01.04.2019 - 11:54 Uhr
EtzenrichtOberpfalz

Kirwa boomt

Die Etzenrichter Kirwaleit verstehen es, Feste zu organisieren und zu feiern. In der Jahreshauptversammlung berichten sie von zahlreichen Events mit Tausenden Besuchern.

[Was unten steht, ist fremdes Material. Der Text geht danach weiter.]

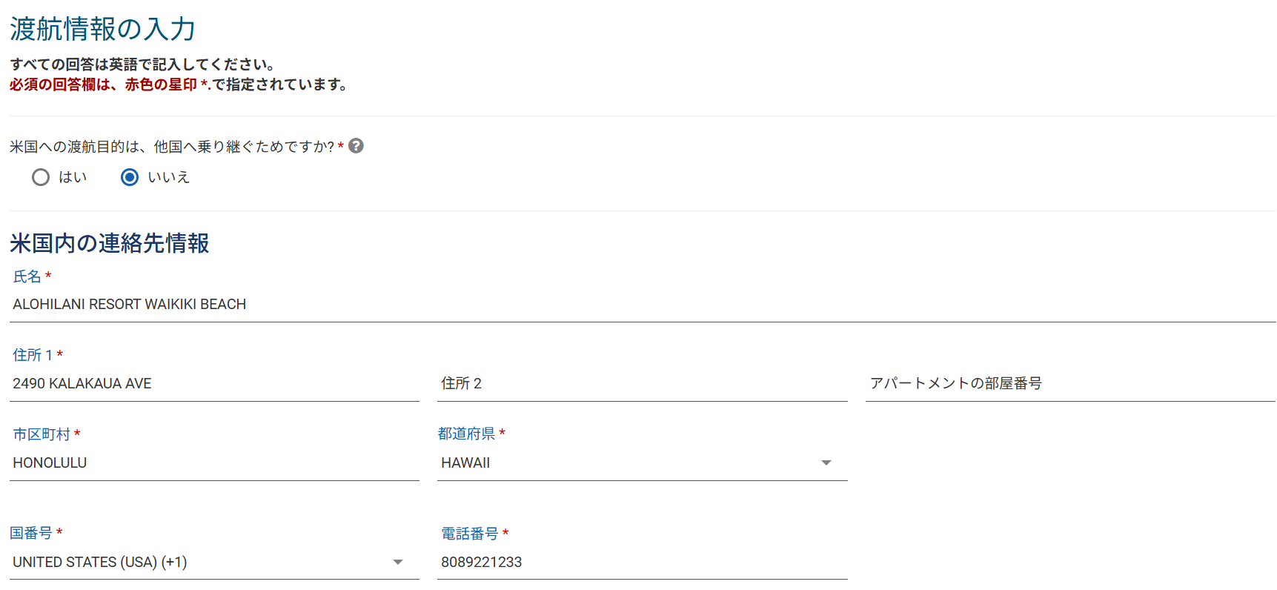The width and height of the screenshot is (1277, 590).
Task: Open the help icon beside transit question
Action: click(356, 146)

Jung und dynamisch startet der Vorstand der Etzenrichter Kirwaleit in die nächsten zwei Jahre. Die Vorsitzenden Thomas Beutner (stehend, Zweiter von rechts.) und Maximilian Rösch (stehend rechts) haben wieder ein starkes Team hinter sich..
von Autor WLRProfil

Bei dem bewährten Team war es nicht verwunderlich, dass der Vorstand bei den Neuwahlen fast komplett wieder die Stimmen der Mitglieder bekam. Vorsitzender bleibt Thomas Beutner, zweiter Vorsitzender ist wieder Maximilian Rösch und um die Kasse kümmert sich nach wie vor Felix Herrmann.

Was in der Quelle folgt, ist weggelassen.